▶ Listed entries:

* begin *

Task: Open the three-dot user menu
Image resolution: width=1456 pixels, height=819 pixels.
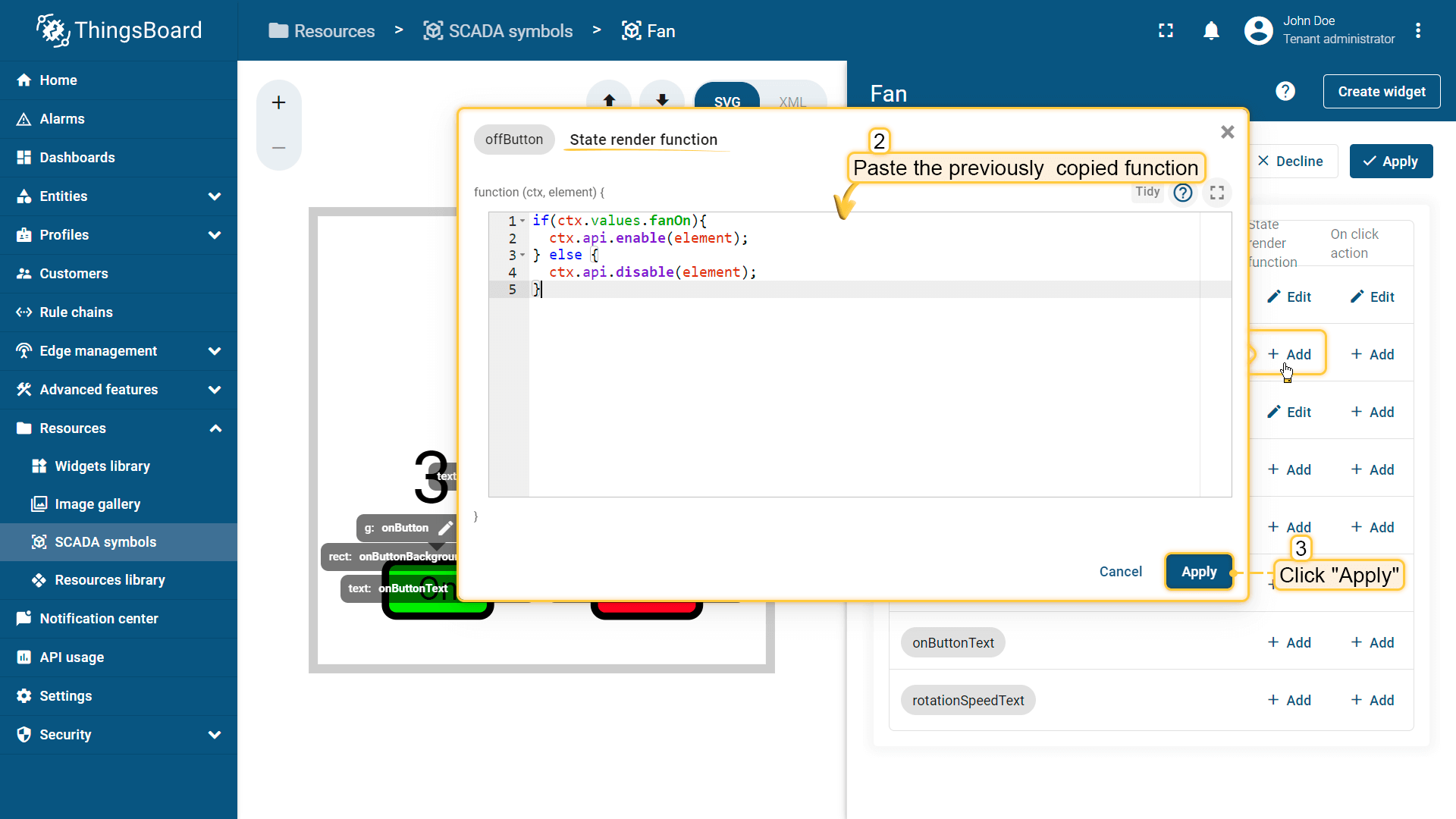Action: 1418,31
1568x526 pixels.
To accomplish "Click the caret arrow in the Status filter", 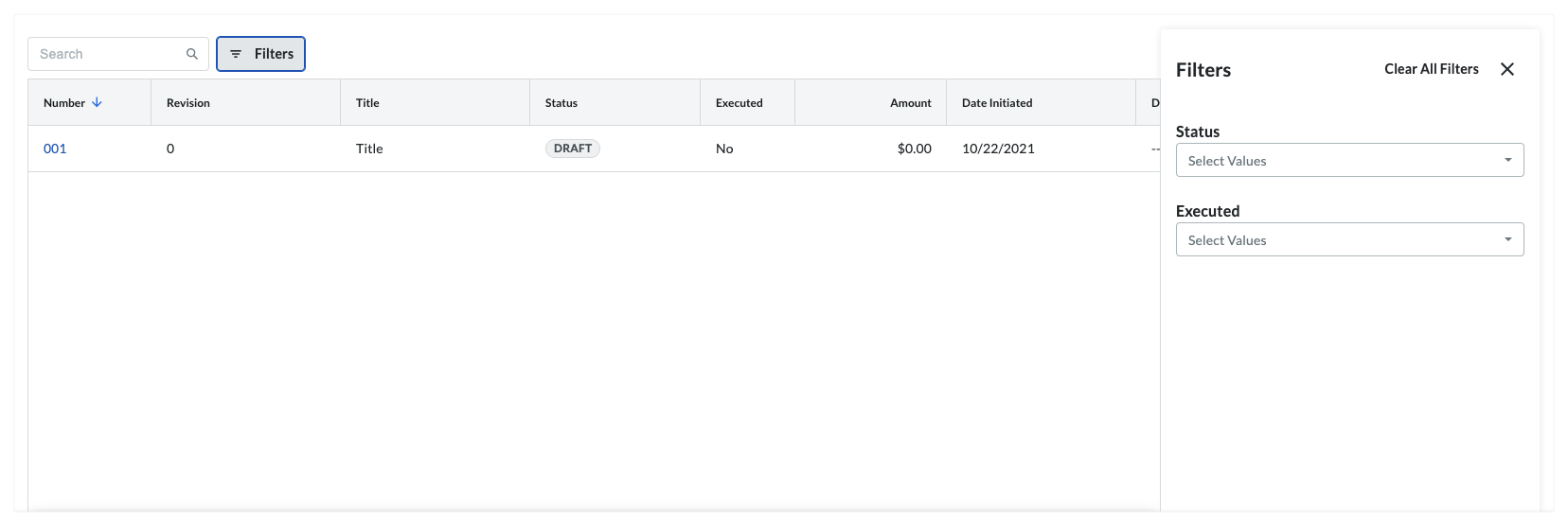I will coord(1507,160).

* end *
* begin *

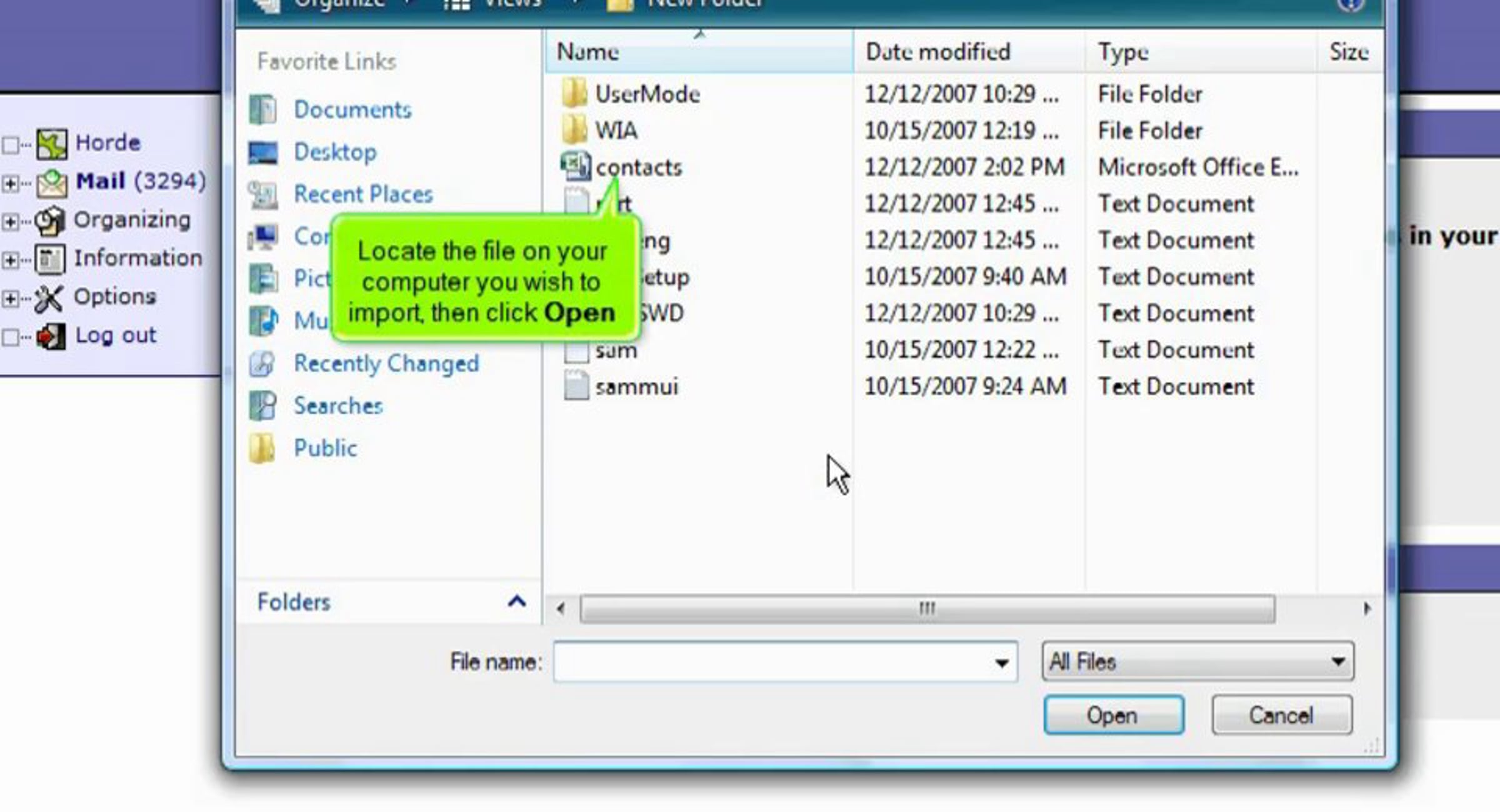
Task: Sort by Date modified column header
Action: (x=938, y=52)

* end *
* begin *

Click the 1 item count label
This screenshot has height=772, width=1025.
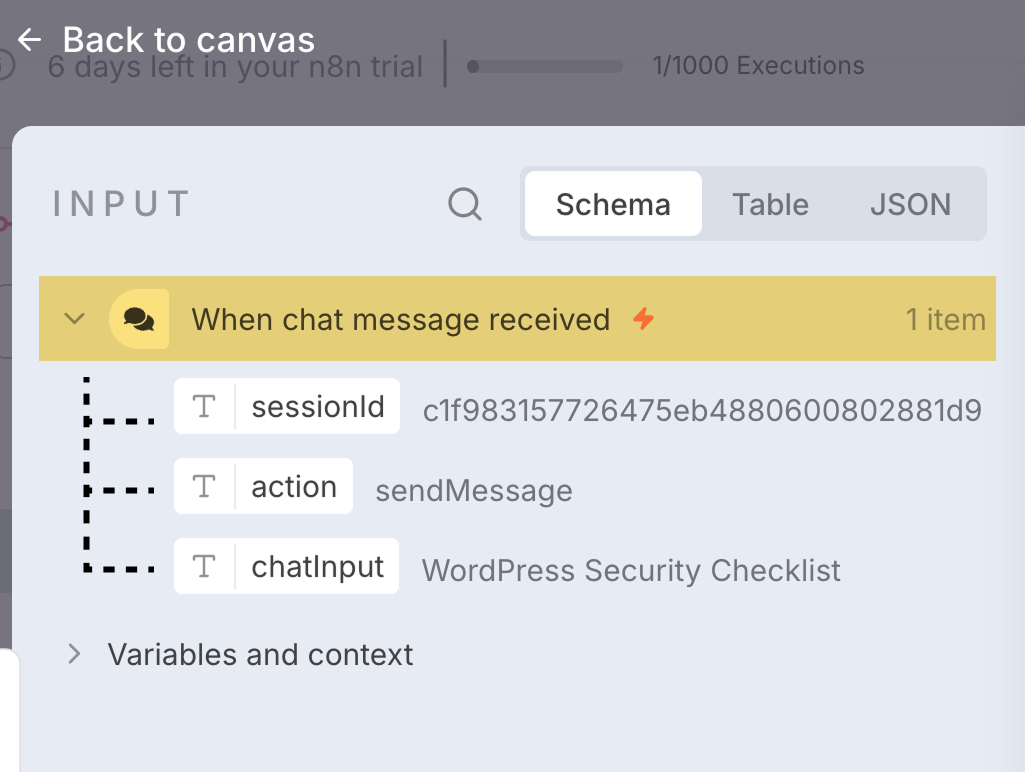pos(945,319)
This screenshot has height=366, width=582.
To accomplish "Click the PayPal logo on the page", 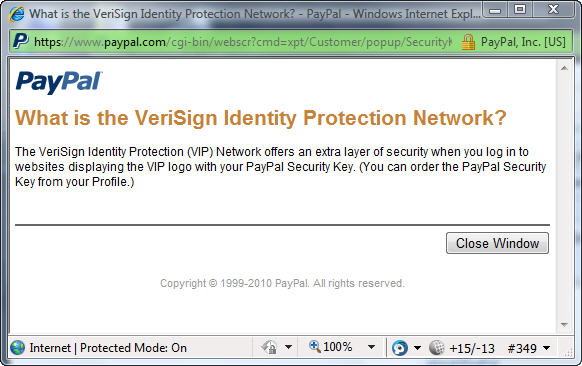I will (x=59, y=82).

* end *

▶ Your instructions: Which lines of the data contain the word "Task"? Find each one and copy it in full.

▶ Expected answer:
Task: Open the three-dot user menu
Task: Sort by Date modified column header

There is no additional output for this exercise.